Energy-Aware Hardware/Software Co-Design for Deep Neural Networks on Reconfigurable Platforms

Abstract

This paper defines an energy-aware hardware/software co-design system that is optimized to achieve deep neural networks (DNNs) executions on flexible hardware, like field-programmable gate arrays (FPGAs). The framework could optimize power consumption and computational performance by coupling fine-grained runtime energy monitoring, adaptive quantization strategy, and dynamic layer-wise hardware mapping.
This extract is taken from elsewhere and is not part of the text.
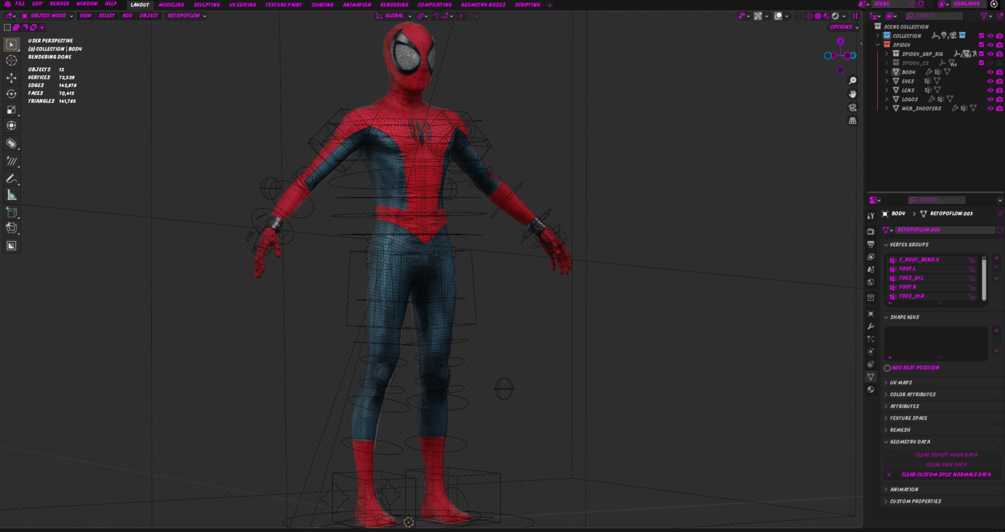
Task: Pick the Annotate pencil tool
Action: coord(12,179)
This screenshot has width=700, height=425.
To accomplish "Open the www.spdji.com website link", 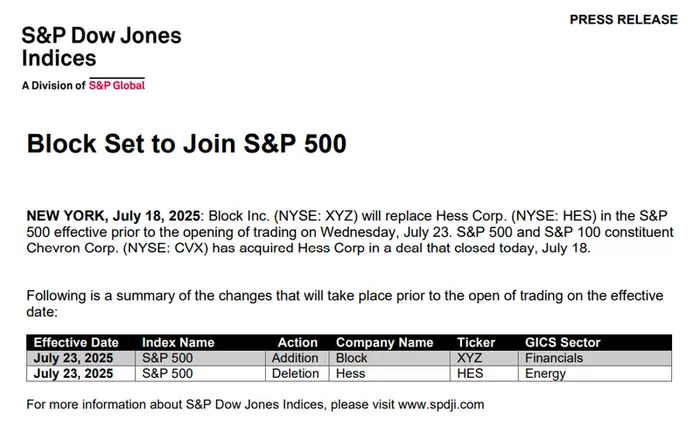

Conventional FPGA-based solutions tend to be lacking a co-ordinated adaptation between a hardware and software level, thus making the overall energy efficiency less than ideal. The proposed method, by contrast, allows smart trade-offs with the energy consumption and model accuracy due to close coupling of the hardware/software optimisation. To validate the framework, a great amount of experimentation is run on widely used DNN models, including ResNet-18 and MobileNetV2 achieving up to 52  decrease in energy consumption and 1.8\times increase in inference throughput, relative to conventional baseline architectures that have not been co-optimized. It gives device portability that successfully supports a wide range of neural network topologies and hardware configurations, supporting it to be particularly fitted to deployment in edge-AI systems, systems with energy needs, and embedded systems, where effectiveness is of the essence.